If you watched the memorial today for the 400,000 Americans killed by Covid-19, symbolized by two long columns of light, you must have cried like I did. All the people on MSNBC cried too, either sniffling or sobbing, all grateful for this impetus to pour out their grief after holding back for so long. For four whole years, actually.

I thought about Joe Biden’s son, about my son, about Jamie Raskin’s son, Melissa Ethridge’s son, Stephanie Seymour’s son, Stella Tennant’s children, all the unknown families who wonder how they will go on.

The only ray of light is the knowledge that Trump will be back in Florida, unable to torture us the way he likes to.
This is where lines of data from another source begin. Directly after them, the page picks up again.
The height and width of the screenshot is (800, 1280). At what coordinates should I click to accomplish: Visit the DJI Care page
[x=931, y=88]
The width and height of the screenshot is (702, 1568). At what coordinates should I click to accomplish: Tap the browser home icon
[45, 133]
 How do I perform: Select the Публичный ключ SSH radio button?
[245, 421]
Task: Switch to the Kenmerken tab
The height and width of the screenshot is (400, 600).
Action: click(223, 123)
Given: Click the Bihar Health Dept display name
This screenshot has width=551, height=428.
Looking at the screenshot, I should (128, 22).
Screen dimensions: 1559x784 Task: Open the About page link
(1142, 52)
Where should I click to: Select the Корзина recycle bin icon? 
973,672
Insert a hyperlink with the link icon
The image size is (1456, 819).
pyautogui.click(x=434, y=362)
I blew my nose and went for a walk, the wind howling in San Pedro like the tornado in Wizard of Oz. I thought about the columns of light, how they represented the light each person had brought to the world. In my head, I assured Max, “You are always here with me.” I looked down and there was a great big shell lying in my path. I wondered if I was allowed to take the shell home, and realized, Duh, it’s there for me!

I hope everyone gets a chance to cry today. You might not get a big shell, but a good cry can be cathartic.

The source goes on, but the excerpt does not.